Chapter 13, Problem 107P

(a)

To determine

The temperature must the ring be heated to fit over the shaft.

Answer to Problem 107P

The temperature must the ring be heated to fit over the shaft is $\underset{\_}{44°\text{C}}$.

Explanation of Solution

Write the expression for change in length

$\Delta L=\alpha L_0\Delta T$ (I)

Here, $\Delta L$ is the change in length, $\alpha$ is the coefficient of linear expansion, $\Delta T$ is the change in temperature

Replace, $\Delta T$ by $T-T_0$, and rearrange the equation (I) to obtain an expression for $T$

$\begin{array}{c}\Delta L=\alpha L_0\left(T-T_0\right)\\ T=\frac{\Delta L}{\alpha L_0}+T_0\end{array}$ (II)

Conclusion:

Substitute $0.00200\text{cm}$ for $\Delta L$, $12\times {10}^{-6}{\text{K}}^{-1}$ for $\alpha$, $7.00000\text{cm}$ for $L_0$, $20.0°\text{C}$ for $T_0$ in equation (II)

$\begin{array}{c}T=\frac{0.00200\text{cm}}{12\times {10}^{-6}{\text{K}}^{-1}\times 7.00000\text{cm}}+20.0°\text{C}\\ =43.8°\text{C}\\ \approx 44°\text{C}\end{array}$

Therefore, the temperature must the ring be heated to fit over the shaft is $\underset{\_}{44°\text{C}}$.

(b)

To determine

The temperature up to which shaft and ring must be cooled to allow the ring to slide off the shaft again.

Answer to Problem 107P

The temperature up to which shaft and ring must be cooled to allow the ring to slide off the shaft again $\underset{\_}{-21°\text{C}}$

Explanation of Solution

Consider the diameters of shaft and ring are equal

$L_s=L_b$ (I)

Here, $L_s$ is the diameter of steel ring, and $L_b$ is the diameter of brass shaft

According to the expression for fractional change in length $L_s$ can be written as

$\begin{array}{c}\Delta L_s={\alpha }_s{L}_{s0}\Delta T\\ L_s-L_{s0}={\alpha }_s{L}_{s0}\Delta T\\ L_s=L_{s0}+{\alpha }_s{L}_{s0}\Delta T\end{array}$ (II)

Here, $L_{s0}$ is the diameter at absolute temperature, ${\alpha }_s$ is the linear explanation coefficient od steel ring, and $\Delta T$ is the change in temperature

Similarly in case of $L_b$

$L_b=L_{b0}+{\alpha }_b{L}_{b0}\Delta T$ (III)

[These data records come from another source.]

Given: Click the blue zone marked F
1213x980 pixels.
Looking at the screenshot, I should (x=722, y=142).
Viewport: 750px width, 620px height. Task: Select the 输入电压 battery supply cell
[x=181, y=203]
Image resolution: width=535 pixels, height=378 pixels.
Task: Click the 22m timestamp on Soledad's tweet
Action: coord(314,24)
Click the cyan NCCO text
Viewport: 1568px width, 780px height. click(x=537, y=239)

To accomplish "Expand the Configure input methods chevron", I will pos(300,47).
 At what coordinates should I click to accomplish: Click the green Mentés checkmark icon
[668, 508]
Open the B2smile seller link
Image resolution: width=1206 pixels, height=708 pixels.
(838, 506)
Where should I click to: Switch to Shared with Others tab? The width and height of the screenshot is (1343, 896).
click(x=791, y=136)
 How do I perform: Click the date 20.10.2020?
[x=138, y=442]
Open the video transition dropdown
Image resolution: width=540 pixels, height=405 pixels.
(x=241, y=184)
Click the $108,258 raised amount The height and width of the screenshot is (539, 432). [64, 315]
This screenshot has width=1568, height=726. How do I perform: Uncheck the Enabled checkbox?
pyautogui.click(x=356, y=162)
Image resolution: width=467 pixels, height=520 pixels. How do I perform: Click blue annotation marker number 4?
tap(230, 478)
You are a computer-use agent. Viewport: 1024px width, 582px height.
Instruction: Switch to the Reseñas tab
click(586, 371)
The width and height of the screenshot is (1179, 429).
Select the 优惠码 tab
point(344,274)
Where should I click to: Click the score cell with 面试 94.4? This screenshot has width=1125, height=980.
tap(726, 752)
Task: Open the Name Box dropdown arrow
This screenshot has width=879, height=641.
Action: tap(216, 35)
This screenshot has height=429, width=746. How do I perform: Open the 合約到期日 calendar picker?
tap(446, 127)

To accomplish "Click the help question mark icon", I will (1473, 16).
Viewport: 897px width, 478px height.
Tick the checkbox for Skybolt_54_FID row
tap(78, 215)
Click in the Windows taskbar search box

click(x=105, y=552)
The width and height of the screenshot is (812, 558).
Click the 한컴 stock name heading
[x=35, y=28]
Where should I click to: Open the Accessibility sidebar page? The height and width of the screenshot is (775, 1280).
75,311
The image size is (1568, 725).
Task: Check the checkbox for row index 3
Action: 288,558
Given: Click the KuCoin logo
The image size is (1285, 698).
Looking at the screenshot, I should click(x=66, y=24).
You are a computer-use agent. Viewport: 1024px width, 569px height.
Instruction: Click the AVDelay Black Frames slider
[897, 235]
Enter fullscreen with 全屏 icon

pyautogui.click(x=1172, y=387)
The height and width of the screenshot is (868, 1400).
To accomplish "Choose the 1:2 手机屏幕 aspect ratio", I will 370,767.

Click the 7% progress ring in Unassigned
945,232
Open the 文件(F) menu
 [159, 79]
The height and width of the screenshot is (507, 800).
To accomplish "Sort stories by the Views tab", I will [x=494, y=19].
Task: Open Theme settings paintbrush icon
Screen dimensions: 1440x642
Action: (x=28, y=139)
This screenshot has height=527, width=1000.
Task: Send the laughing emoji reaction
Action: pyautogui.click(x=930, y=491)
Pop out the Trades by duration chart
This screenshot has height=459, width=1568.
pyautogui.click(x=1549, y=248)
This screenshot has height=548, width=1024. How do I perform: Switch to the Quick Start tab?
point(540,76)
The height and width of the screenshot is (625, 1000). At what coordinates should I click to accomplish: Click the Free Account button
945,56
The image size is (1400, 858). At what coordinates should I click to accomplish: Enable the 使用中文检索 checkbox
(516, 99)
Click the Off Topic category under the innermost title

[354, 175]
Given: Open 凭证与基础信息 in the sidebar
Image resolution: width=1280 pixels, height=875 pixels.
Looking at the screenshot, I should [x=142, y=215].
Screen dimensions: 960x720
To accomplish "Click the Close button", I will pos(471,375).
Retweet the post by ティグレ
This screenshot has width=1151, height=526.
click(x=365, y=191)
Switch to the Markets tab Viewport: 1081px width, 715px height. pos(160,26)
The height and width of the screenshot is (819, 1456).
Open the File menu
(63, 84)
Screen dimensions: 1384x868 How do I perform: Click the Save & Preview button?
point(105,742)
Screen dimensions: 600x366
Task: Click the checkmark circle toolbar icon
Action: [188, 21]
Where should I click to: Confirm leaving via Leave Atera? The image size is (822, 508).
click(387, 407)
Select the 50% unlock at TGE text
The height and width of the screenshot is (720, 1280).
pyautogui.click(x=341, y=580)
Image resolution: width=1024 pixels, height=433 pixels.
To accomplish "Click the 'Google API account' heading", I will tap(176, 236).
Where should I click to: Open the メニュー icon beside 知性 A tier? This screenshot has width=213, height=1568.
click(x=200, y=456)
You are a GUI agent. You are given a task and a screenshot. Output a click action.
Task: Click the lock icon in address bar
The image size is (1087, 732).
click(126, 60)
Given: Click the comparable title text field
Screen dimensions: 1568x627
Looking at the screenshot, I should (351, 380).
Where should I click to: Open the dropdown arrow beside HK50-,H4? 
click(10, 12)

Here, $L_{b0}$ is the diameter of shaft at absolute temperature, ${\alpha }_{b0}$ is the linear expansion coefficient of shaft, and $\Delta T$ is the temperature change

Equate equation (II) and (III) replace $\Delta T$ by $T-T_0$ and rearrange to obtain an expression for $T$

$\begin{array}{c}{L}_{s0}+{\alpha }_s{L}_{s0}\Delta T=L_{b0}+{\alpha }_b{L}_{b0}\Delta T\\ \left(T-T_0\right)\left({\alpha }_s{L}_{s0}-{\alpha }_b{L}_{b0}\right)=L_{b0}-L_{s0}\\ T=T_0+\frac{L_{b0}-L_{s0}}{\left({\alpha }_s{L}_{s0}-{\alpha }_b{L}_{b0}\right)}\end{array}$ (IV)

Conclusion:

Substitute $20.0°\text{C}$ for $T_0$, $7.00200\text{cm}$ for $L_{s0}$, $7.00000\text{cm }$ for $L_{b0}$, $12\times {10}^{-6}{\text{K}}^{-1}$ for ${\alpha }_{s0}$, $19\times {10}^{-6}{\text{K}}^{-1}$ for ${\alpha }_{b0}$ in equation (IV)

$\begin{array}{c}T=20.0°\text{C}+\frac{7.00200\text{cm}-7.00000\text{cm }}{\left(12\times {10}^{-6}{\text{K}}^{-1}\times 7.00000\text{cm}-19\times {10}^{-6}{\text{K}}^{-1}\times 7.00200\text{cm}\right)}\\ =-21°\text{C}\end{array}$

Therefore, the temperature up to which shaft and ring must be cooled to allow the ring to slide off the shaft again $\underset{\_}{-21°\text{C}}$.